On Thu, Apr 17, 2003 at 04:06:38PM +0200, rmkml wrote:
> on this file, I found multiple web (80/tcp) trafic sessions :
>
> 4 07:27:27.124244 217.21.114.138 -> 217.128.40.168 HTTP Continuation
> 7 07:27:47.118987 217.128.40.168 -> 217.21.114.138 HTTP Continuation
> 14 07:27:48.445287 217.21.114.138 -> 217.128.40.168 HTTP Continuation
> 17 07:28:08.434051 217.128.40.168 -> 217.21.114.138 HTTP Continuation
> 24 07:28:09.760728 217.21.114.138 -> 217.128.40.168 HTTP CONNECT
> 64.157.4.84:25 HTTP/1.1
> 26 07:28:09.779377 217.128.40.168 -> 217.21.114.138 HTTP HTTP/1.1 405
> Method Not Allowed
>
> but two first sessions is not clean, look apache1327 access_log :
>
> 217.21.114.138 - - [17/Apr/2003:07:27:27 +0200] "\x04\x01" 501 - "-" "-"
Well, in frame 4 of the capture, the machine at 217.21.114.138 sends, as
the first TCP data, 9 bytes - in hex:
04 01 00 19 40 9d 04 54 00
which aren't a valid HTTP request; that's probably what Apache is
logging.
217.21.114.138 closes its side of the connection in frame 6; in frame 7,
217.128.40.168 replies with an HTML document and no HTTP header,
although the document is a 501 "Method not implemented" error document
(presumably because that string of bytes isn't a valid HTTP method). I
don't know whether the fact that there's no HTTP header in the reply is
an Apache bug or feature.
> 217.21.114.138 - - [17/Apr/2003:07:27:48 +0200] "\x05\x01" 501 - "-" "-"
That's frame 14 from 217.21.114.138, sending
05 01 00
and closing its side of the connection in frame 16; the reply in frame
17 is, again, an HTML 501 document with no HTTP header.

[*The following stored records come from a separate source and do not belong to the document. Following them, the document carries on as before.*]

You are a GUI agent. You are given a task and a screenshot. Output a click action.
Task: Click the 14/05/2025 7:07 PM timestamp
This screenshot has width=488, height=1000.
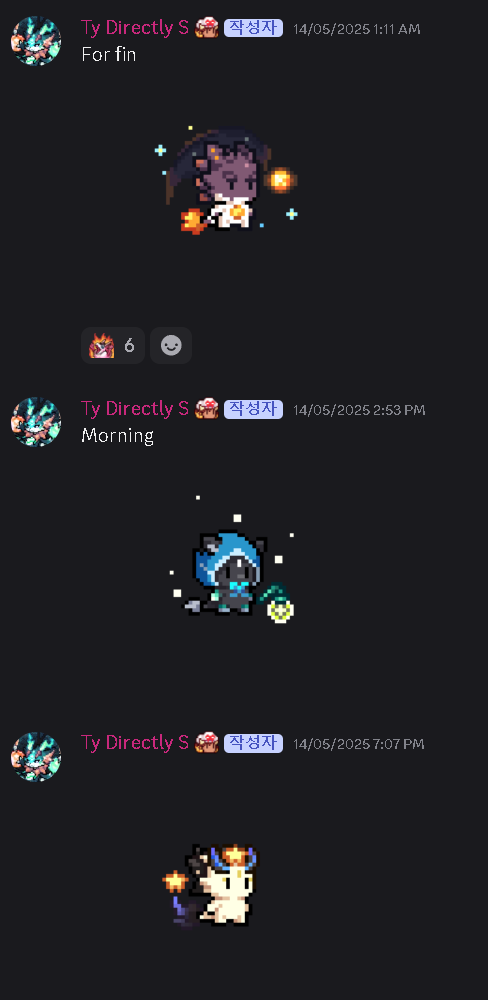359,744
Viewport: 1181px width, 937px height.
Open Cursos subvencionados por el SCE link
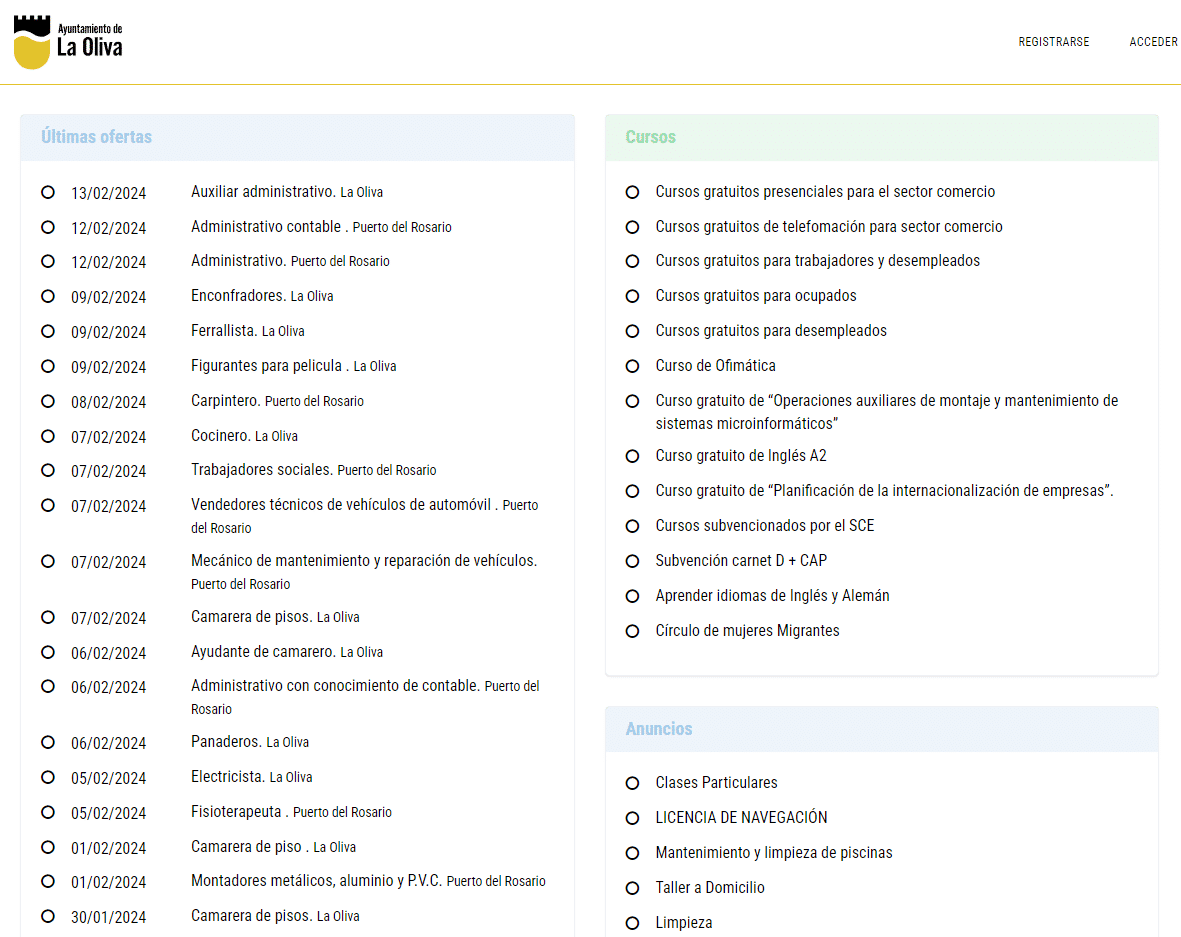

The reason why the HTTP dissector reports it as "Continuation" is that
it currently doesn't keep track of the initial sequence number of a
connection and thus doesn't know what the first frame of a connection,
in each direction, is; therefore, it assumes that if it sees something
that doesn't look like an HTTP request or reply, it's data from the
middle of a request or reply, and reports it as a "Continuation".